Meddling with Wireless Service (2007 Aug)

by Barry A. Liebling

The major players in wireless telephone service Verizon, Sprint Nextel, T-Mobile, and AT&T are itching for new business and are spending enormous amounts of money on marketing. Each has a stake not only in voice telephony but in delivering broadband wireless internet services. Their competitive quest for developing more attractive products to customers is never ending.

Soon the Federal Communications Commission (FCC) will be auctioning off additional spectrum which will provide wireless carriers new opportunities to increase their capacity and offerings. Observers of the industry agree that the impact of the new available spectrum will be formidable.

And, as always happens when the business environment changes, interventionists and free marketers clash. Playing their customary roles in July 2007, The New York Times is espousing the interventionist cause while The Wall Street Journal is arguing for free markets.

Randall Stross, writing in The New York Times, takes a classic interventionist position. According to Stross wireless carriers are mischievous in that “they do anything they can to keep power in their own hands.” It is troublesome, according to Stross, that they insist on deciding which phones and equipment run on their networks and dictate which features of the hardware will operate. For example, if you buy the new Apple iPhone you can only use it on the AT&T network – not with other carriers.

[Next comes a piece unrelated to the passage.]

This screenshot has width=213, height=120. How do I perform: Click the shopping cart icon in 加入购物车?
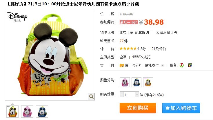point(168,108)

Stross praises Representative Edward Markey of Massachusetts who is urging the FCC to force wireless carriers – that want to obtain a part of the new spectrum – to open up their networks to any equipment a customer may have. All wireless carriers should be compelled to work alike – allowing any phones or hardware to function. This means that the owner of the network – the carrier – will not have the authority to decide how it will be run.

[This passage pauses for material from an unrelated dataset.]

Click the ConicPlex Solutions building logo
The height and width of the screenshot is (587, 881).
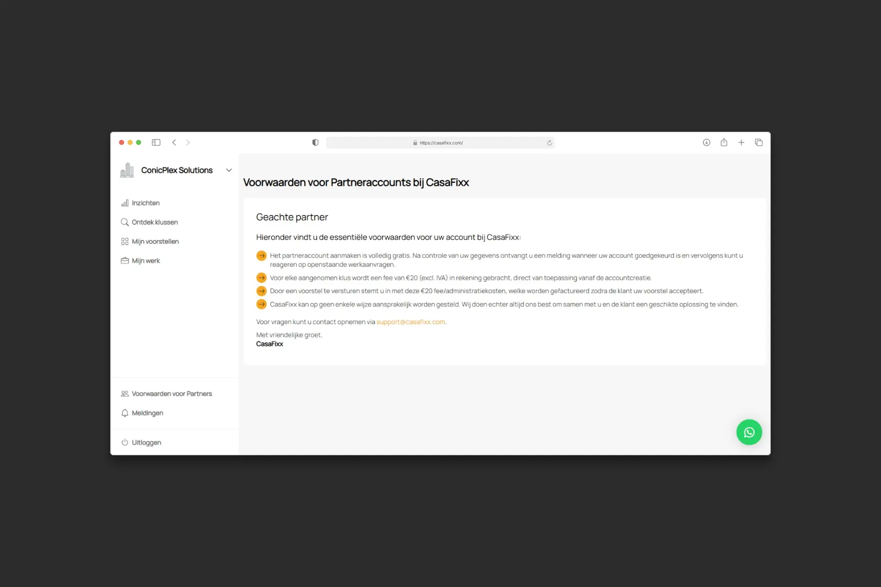click(127, 170)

Holman W. Jenkins, Jr. of The Wall Street Journal is battling for the free market approach. His position is that wireless carriers should be permitted to use their new capacity any way they see fit. He anticipates that wireless carriers will experiment with various business models – ways of using the new spectrum profitably – and customers will flock to those carriers that deliver the most attractive services. If the FCC straight-jackets wireless carriers into one government-mandated business model, the value of the new spectrum will be stunted and less money will be invested.

Jenkins asserts that lobbyists representing Google are working hard to push the interventionist agenda by reassuring Representative Markey and members of the FCC that wireless carriers should be compelled to work in lock-step. He points out that forbidding carriers from developing proprietary alternatives will make it easier for Google to extend its dominance from the wired world to the wireless internet. The problem for Jenkins is not that Google might prevail. It is that Google is using the government cudgel.

Is there some way for interventionists and free marketers to agree on the appropriate public policy for wireless carriers? Perhaps not. The two factions have incompatible views of the importance of dealing by mutual consent and the role of government.

To a free marketer mutual consent is a necessary condition for doing business. Should wireless carriers allow customers to use any equipment they want on the network? That decision ought to be in the hands of carriers and customers. One wireless service provider might calculate that it can attract more customers by having an open network. Another could insist that only its hardware can be used. Those carriers that have effective business models will prosper. In a free market neither the wireless carriers nor the customers are guaranteed to get exactly what they want. The possibility of failure is a consequence of free association.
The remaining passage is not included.